## Problem requirements
Please repeat the listing exactly, starting at its first line and stopping after the line that contains "Given: Click the House Celeste level panel".

## Data for this exercise
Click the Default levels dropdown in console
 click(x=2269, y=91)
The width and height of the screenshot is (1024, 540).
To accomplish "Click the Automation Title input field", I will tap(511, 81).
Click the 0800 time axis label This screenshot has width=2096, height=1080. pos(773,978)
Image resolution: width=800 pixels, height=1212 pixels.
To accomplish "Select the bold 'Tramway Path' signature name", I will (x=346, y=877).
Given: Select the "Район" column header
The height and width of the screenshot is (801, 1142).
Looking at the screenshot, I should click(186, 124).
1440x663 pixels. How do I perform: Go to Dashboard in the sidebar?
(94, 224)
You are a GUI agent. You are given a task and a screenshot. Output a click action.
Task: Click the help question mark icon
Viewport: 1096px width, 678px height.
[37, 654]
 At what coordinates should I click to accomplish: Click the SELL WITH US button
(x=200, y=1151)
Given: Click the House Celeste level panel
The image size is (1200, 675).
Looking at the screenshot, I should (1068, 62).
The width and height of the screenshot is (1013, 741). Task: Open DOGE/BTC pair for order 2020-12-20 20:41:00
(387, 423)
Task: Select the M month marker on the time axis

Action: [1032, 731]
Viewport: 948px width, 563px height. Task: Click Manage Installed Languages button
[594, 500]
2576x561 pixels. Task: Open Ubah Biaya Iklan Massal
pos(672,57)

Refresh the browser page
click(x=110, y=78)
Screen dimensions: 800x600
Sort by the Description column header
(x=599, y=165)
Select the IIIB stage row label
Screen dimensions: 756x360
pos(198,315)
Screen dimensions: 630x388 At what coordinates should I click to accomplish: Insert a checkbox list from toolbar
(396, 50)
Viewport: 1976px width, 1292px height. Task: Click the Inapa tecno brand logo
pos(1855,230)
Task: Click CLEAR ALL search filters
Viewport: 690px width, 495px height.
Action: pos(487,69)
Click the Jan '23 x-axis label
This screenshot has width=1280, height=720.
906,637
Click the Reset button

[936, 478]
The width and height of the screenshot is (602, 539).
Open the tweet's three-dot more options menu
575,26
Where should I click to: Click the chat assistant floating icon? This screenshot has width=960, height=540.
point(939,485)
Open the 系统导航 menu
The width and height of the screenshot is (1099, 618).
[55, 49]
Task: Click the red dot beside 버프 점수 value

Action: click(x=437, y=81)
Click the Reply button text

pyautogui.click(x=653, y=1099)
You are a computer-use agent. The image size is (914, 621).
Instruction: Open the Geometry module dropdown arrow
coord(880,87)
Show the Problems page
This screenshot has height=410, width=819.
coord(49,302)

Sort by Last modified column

## Reply to the task
Click the Default levels dropdown in console
 click(x=2269, y=91)
The width and height of the screenshot is (1024, 540).
To accomplish "Click the Automation Title input field", I will tap(511, 81).
Click the 0800 time axis label This screenshot has width=2096, height=1080. pos(773,978)
Image resolution: width=800 pixels, height=1212 pixels.
To accomplish "Select the bold 'Tramway Path' signature name", I will (x=346, y=877).
Given: Select the "Район" column header
The height and width of the screenshot is (801, 1142).
Looking at the screenshot, I should click(186, 124).
1440x663 pixels. How do I perform: Go to Dashboard in the sidebar?
(94, 224)
You are a GUI agent. You are given a task and a screenshot. Output a click action.
Task: Click the help question mark icon
Viewport: 1096px width, 678px height.
[37, 654]
 At what coordinates should I click to accomplish: Click the SELL WITH US button
(x=200, y=1151)
Given: Click the House Celeste level panel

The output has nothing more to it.